Investment banking (IB) net revenue benefited from favorable comparisons to the sequential quarter, increasing 12%, but was down relative to the year-ago quarter. The net revenue improvement relative to the sequential quarter was mixed as higher debt and underwriting net revenue more than offset a decline in advisory net revenue.
While in general the debt and equity underwriting environment in 2Q16 remains muted, it has improved relative to a very challenging 1Q16. Compared to the year-ago quarter, advisory net revenue was up 17%, while debt and equity underwriting net revenue was down 35% and 46%, respectively.
MS's wealth management business continues to generate good and stable earnings. Net revenue in the wealth management segment was up 4% relative to the sequential quarter but down modestly by 2% relative to the year ago quarter.
At the same time, the segment's pre-tax margin improved to 22.5%, up from 21% in the sequential quarter. A portion of this margin improvement was due to MS holding the line on expenses, with the compensation and benefits as a percentage of net revenues (comp ratio) in wealth management decline to 56% from 57% in both the sequential and year-ago quarters.
MS's investment management segment continues to perform satisfactorily despite continuing to experience some modest overall net outflows from its fund platform. Nevertheless, the segment's pre-tax margin remains good at 20% in 2Q16.
Fitch continues to note that MS's management is managing expenses carefully. The company's overall pre-tax margin was 28%, up from 22% in the sequential quarter, and unchanged from the year-ago quarter. While this sequential improvement was due to the better net revenue performance, MS also reduced its compensation ratio to 45% and its non-compensation ratio to 27% in 2Q16, from 30% in the sequential quarter.
The company's strong capital and liquidity positions continue to support its ratings in Fitch's opinion. MS's fully phased-in Basel III Common Equity Tier 1 (CET1) ratio under the advanced approaches improved to 15.8% in 2Q16 up from 14.5% in 1Q16, as MS continues to focus on reducing high density risk weighted assets (RWA).
MS's CET1 ratio is at the top end of peer group averages. Given the company received a conditional non-objection to its capital plan under the annual Comprehensive Capital Analysis & Review (CCAR) in late June 2016, Fitch would expect MS to begin returning more capital to shareholders.

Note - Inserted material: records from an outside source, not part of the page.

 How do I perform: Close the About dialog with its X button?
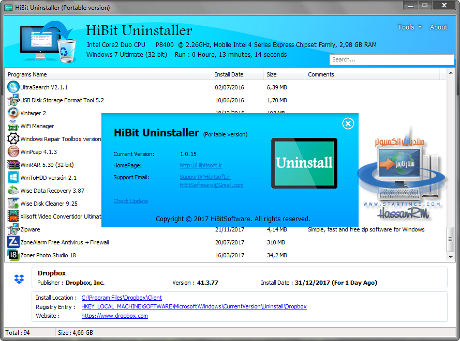(x=348, y=123)
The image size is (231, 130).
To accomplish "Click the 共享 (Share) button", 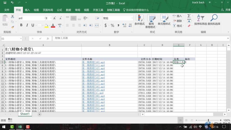I will (226, 10).
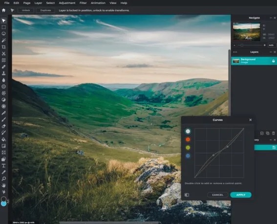Image resolution: width=277 pixels, height=224 pixels.
Task: Open the Layers panel options dots
Action: (x=235, y=52)
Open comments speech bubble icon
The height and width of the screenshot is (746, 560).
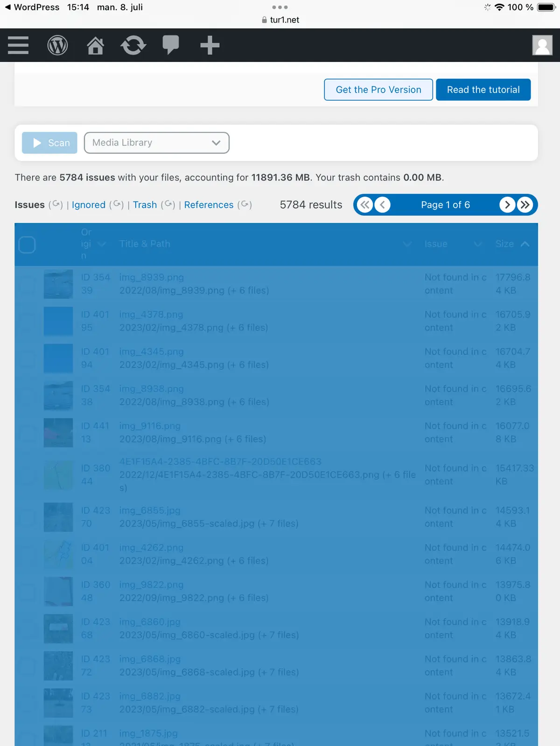[x=171, y=45]
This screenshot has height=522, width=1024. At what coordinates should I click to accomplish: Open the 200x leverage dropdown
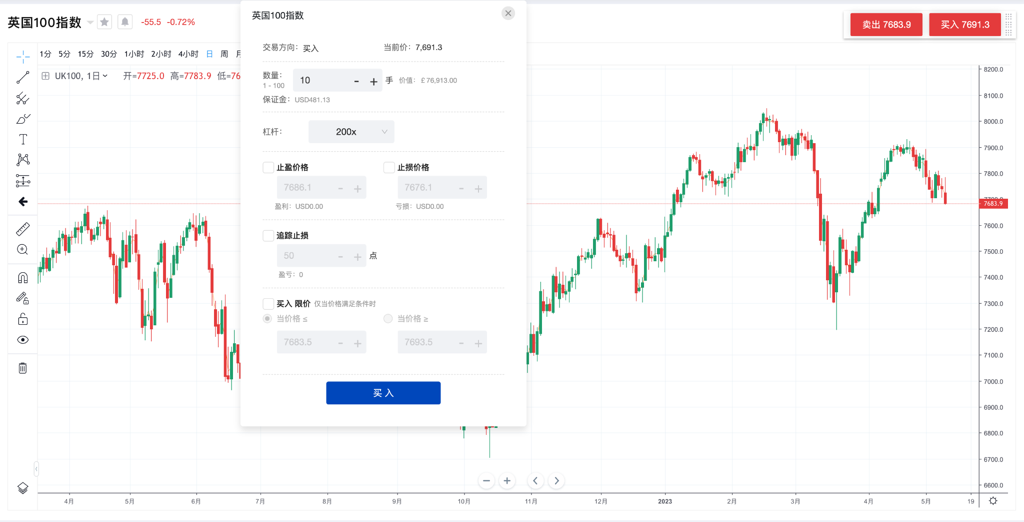coord(351,132)
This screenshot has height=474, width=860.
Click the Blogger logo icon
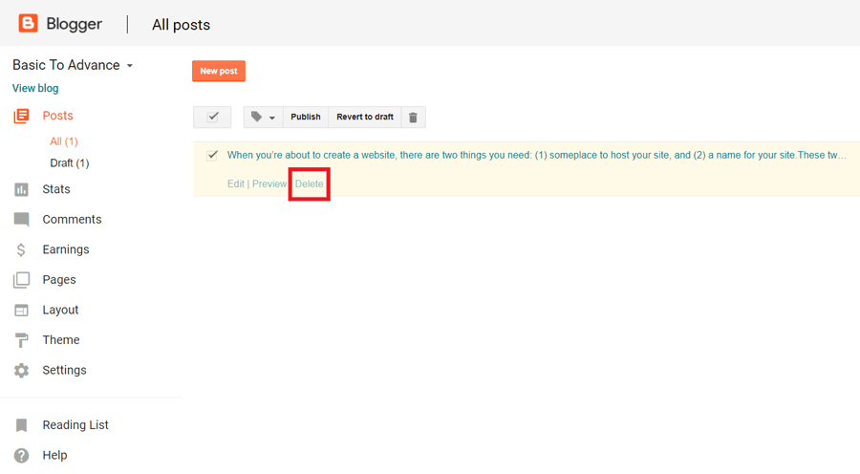(29, 23)
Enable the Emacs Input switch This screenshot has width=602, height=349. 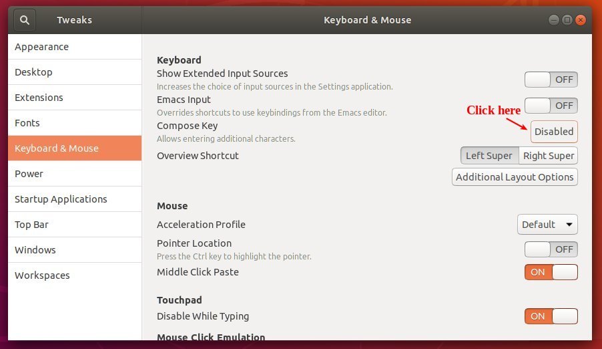551,106
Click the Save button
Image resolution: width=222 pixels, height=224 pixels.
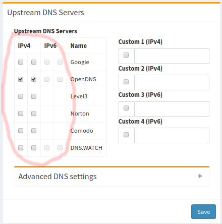(203, 211)
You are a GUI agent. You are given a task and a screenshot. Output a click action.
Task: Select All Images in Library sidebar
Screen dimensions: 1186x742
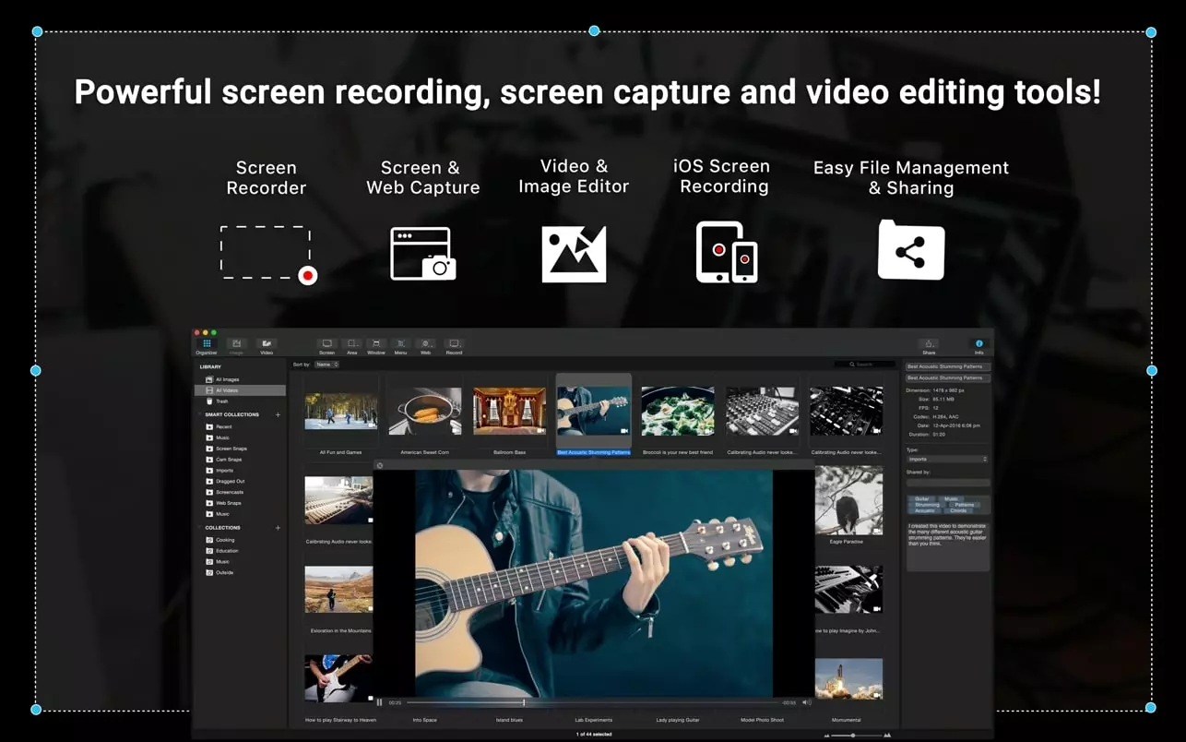coord(227,379)
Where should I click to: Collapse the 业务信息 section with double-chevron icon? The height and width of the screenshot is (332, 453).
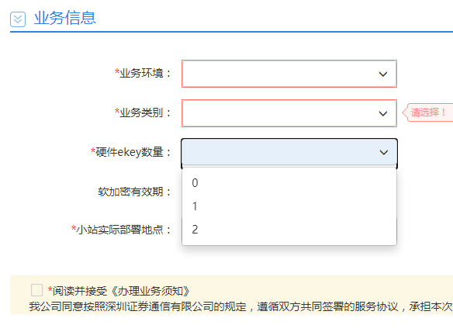(18, 19)
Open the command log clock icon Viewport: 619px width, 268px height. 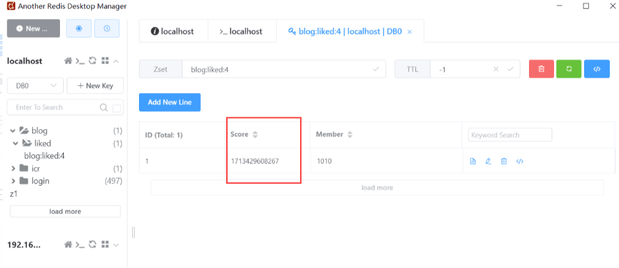pos(107,28)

Under the capital plan MS increased its dividend by $0.05 per quarter to $0.20 per quarter and plans to repurchase $3.5 billion of shares over the next four quarters beginning in the 3Q16. To address the conditional non-objection, MS will be required to submit an additional capital plan by the end of 2016 addressing weaknesses identified in its capital planning processes.
MS's 2Q16 fully phased-in Enhanced Supplementary Leverage Ratio improved to 6.1% in 2Q16, up from 6.0% in the sequential quarter.
Liquidity was similarly strong with the company's Global Liquidity Reserve (GLR) down just slightly to $207 billion, or 25% of total assets relative $211 billion or 26% of total assets in the sequential quarter. MS's deposit balances seasonally declined to $153 billion in 2Q16, down from $158 billion in the sequential quarter, but up from $139 billion in the year-ago quarter.